One reason that the very topic of BI is so nebulous is that it encompasses so many layers and technologies. There are the technologies you see, like reports and dashboards, and those that hide under the surface: data integration processes, a data warehouse, OLAP cubes, data mining algorithms, etc. Understanding how those pieces fit together (let alone managing it all) can be challenging. For this reason, ReLuminous advocates the concept of the BI Portfolio to manage and communicate a master BI strategy. Jill Dyche, VP of Best Practices at SAS, originally authored this concept, describing it as a set business capabilities incrementally deployed to an organization over time. This approach to a BI strategy is compelling for a variety of reasons.
- It communicates to an organization the notion that BI initiatives are not just about data nor the BI tools, but involve the coupling of information with business capabilities deployed across an organization over time.
- It emphasizes that, while certain BI applications may address a particular business function, the overall BI function is an enterprise-level set of technologies; the data warehouse is a shared resource across the organization. This reinforces the reuse of common components over a variety of business applications.
- It reinforces the reality that, for BI to be effective in the organization over the long haul, it cannot be viewed simply as project with a completion date. Rather, it will evolve as the organization, its strategies, and its goals evolve.
The Enterprise Data Warehouse
Our approach to BI in the multifamily space was developed and refined over several years while building the BI portfolio at Archstone. At its foundation sits the enterprise data warehouse (EDW), built in strict accordance with the Kimball Lifecycle approach that applies three fundamental concepts:
- Focusing on the business
- Dimensionally structuring the data that's delivered to the business via ad hoc queries and reports
- Iteratively develop the overall environment in manageable chunks that address a particular business process at a time
When implemented with attention to detail, a data warehouse becomes the foundation for delivering business value to the organization in the form of standard reporting, ad hoc analysis, dashboards/scorecards, and predictive analytics. Furthermore, a thoughtfully designed EDW provides the flexibility to evolve with the business. When managed with the input of a BI competency center (a co-op of analysts across multiple departments focusing on the use of BI in the organization), the results are quite powerful and inspiring to behold.
Feeding the EDW: The ETL Process
ETL stands for Extract, Transform, and Load - the processes that extract data from source systems, transform it via myriad business rules into the more business-centric form of the data warehouse, and then load it into the appropriate destination tables. The EDW design and implementation stage of any iteration typically amounts to about 70% of the effort and risk. This figure has a high standard deviation, subject to source data availability, quality, and complexity.
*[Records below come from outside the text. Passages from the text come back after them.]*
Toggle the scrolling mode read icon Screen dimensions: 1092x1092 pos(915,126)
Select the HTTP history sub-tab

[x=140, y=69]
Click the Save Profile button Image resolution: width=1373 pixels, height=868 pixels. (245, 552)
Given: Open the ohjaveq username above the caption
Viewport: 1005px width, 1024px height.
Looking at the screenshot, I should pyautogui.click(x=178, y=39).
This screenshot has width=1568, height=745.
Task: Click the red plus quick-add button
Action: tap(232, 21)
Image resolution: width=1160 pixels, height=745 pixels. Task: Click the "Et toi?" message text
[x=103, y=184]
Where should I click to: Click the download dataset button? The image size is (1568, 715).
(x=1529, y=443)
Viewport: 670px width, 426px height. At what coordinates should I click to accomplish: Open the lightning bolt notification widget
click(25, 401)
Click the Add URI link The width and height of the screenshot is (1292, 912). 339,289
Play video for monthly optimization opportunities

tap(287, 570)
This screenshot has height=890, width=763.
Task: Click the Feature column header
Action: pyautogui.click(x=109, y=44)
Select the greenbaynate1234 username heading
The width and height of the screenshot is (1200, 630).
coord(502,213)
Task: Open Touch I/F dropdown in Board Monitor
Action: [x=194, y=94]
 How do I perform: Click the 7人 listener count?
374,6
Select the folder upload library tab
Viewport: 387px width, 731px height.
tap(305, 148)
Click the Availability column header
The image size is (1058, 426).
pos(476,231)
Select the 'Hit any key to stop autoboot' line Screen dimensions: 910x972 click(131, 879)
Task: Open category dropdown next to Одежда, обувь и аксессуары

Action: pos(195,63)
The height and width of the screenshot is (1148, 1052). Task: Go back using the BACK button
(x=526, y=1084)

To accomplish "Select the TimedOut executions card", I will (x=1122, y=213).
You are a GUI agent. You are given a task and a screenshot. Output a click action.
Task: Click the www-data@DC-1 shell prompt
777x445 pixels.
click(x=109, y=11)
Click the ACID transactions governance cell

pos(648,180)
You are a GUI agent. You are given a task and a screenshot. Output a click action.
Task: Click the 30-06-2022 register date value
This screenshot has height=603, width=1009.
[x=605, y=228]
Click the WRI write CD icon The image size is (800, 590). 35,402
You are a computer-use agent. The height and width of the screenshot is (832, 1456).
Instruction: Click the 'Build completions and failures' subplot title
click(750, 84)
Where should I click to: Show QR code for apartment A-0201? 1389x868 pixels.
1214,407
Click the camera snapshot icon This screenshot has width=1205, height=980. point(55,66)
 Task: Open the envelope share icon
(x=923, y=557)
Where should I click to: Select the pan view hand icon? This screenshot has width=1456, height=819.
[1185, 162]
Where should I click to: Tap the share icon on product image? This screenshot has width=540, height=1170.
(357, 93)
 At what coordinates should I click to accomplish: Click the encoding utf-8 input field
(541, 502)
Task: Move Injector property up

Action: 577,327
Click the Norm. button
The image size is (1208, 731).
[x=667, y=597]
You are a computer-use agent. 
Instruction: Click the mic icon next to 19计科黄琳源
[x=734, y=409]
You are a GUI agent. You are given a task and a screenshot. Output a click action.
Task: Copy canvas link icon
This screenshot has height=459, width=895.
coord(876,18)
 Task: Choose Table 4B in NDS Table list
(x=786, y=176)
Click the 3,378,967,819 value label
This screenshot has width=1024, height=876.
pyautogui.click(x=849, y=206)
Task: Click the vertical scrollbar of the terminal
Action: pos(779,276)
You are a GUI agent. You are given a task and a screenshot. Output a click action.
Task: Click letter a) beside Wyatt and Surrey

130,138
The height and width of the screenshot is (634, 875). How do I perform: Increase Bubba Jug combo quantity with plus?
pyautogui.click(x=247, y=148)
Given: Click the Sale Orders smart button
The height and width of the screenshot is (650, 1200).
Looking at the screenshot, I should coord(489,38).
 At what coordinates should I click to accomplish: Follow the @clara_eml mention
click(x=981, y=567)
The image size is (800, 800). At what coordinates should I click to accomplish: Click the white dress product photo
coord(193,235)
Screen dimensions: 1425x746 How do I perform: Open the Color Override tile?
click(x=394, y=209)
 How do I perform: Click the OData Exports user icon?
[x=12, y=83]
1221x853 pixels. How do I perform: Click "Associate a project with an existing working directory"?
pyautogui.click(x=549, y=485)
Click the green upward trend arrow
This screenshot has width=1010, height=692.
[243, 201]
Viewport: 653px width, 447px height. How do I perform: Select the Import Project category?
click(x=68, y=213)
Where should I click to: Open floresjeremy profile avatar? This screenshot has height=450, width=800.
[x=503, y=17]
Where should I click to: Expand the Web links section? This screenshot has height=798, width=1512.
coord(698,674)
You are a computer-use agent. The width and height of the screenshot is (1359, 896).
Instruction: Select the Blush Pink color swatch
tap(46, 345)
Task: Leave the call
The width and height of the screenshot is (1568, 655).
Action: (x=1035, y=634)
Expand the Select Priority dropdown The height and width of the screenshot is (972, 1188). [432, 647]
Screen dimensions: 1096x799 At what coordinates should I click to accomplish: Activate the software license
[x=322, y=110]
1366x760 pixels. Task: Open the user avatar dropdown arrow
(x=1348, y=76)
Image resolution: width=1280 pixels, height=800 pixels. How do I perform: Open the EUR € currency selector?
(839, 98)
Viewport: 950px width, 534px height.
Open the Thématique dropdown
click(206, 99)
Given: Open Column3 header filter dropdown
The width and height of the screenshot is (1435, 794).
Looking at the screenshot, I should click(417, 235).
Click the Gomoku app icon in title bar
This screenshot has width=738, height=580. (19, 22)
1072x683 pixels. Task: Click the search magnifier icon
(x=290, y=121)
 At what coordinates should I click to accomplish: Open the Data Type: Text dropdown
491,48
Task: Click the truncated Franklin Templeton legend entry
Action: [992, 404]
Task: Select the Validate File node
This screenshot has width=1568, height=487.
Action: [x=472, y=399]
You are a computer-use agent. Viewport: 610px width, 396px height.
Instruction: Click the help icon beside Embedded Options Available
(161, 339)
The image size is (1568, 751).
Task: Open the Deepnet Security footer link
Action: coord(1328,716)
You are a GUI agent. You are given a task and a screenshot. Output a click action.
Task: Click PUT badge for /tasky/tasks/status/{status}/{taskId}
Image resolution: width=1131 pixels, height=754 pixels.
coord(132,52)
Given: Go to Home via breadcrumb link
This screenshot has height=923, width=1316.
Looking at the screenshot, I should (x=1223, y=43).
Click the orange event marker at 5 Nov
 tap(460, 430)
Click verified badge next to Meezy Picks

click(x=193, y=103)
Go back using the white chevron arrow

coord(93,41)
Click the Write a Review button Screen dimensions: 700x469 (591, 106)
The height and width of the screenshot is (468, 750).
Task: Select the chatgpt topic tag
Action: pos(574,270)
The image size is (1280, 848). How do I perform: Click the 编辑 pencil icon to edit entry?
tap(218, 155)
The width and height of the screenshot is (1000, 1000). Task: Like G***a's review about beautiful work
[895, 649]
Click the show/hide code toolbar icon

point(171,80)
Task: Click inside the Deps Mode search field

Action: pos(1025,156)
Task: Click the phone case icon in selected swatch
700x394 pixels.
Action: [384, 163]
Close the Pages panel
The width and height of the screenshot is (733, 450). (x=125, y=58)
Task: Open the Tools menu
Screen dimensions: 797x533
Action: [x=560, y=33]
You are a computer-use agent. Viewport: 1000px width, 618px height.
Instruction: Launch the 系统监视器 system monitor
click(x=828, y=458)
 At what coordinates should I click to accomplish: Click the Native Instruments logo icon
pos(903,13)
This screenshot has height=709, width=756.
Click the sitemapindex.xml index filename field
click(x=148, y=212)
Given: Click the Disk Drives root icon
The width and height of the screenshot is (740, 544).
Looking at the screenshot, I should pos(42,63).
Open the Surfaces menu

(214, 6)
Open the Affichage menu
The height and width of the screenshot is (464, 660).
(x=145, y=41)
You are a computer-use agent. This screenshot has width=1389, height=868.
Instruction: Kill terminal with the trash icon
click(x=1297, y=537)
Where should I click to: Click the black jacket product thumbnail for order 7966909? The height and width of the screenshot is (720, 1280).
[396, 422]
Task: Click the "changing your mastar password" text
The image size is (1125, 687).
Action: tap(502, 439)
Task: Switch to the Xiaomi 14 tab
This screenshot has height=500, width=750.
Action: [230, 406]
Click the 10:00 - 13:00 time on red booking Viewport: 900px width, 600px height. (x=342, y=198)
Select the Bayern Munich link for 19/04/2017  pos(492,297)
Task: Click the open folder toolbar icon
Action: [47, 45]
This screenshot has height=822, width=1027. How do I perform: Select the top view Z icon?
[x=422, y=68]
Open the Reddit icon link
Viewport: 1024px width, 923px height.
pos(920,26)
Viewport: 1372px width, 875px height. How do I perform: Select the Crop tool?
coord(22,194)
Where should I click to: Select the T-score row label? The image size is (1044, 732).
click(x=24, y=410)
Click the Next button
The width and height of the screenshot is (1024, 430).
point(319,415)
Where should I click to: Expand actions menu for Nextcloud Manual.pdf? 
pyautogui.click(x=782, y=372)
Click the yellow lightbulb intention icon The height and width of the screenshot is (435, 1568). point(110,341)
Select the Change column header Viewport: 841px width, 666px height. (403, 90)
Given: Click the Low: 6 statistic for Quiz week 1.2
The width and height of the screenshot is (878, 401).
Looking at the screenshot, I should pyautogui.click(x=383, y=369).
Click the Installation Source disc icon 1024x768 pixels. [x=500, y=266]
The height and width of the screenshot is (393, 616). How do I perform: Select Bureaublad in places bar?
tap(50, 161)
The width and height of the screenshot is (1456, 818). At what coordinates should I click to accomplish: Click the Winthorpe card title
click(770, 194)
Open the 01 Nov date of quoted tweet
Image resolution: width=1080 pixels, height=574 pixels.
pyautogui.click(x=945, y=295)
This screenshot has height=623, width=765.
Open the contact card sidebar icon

Delivering Business Value: Business Intelligence Applications
The best-designed data warehouse in the world will not deliver a dollar of return if is not leveraged to deliver value to the business. That is where BI applications come in, and they can generally be bucketed into one of four categories:
- Standard reporting
- Ad hoc analysis and data exploration tools
- Dashboards & Scorecards
- Data Mining/ Predictive Analytics
A well-conceived BI portfolio will address all four categories of BI application in the quest to deliver value broadly and deeply to the organization. For example, analysts and power users will appreciate the freedom to explore data "at the speed of thought" using ad hoc analysis tools, while community and regional managers will find more value in intuitive operations dashboards and scorecards that feature pre-defined drill-down paths. Senior executives will enjoy the option of monitoring an executive dashboard, exception-based alerts, or simply conventional reporting (using a single version of the truth as a data source). Finally, no BI initiative is complete without some data mining or predictive analytics application to fully leverage the information in the data warehouse.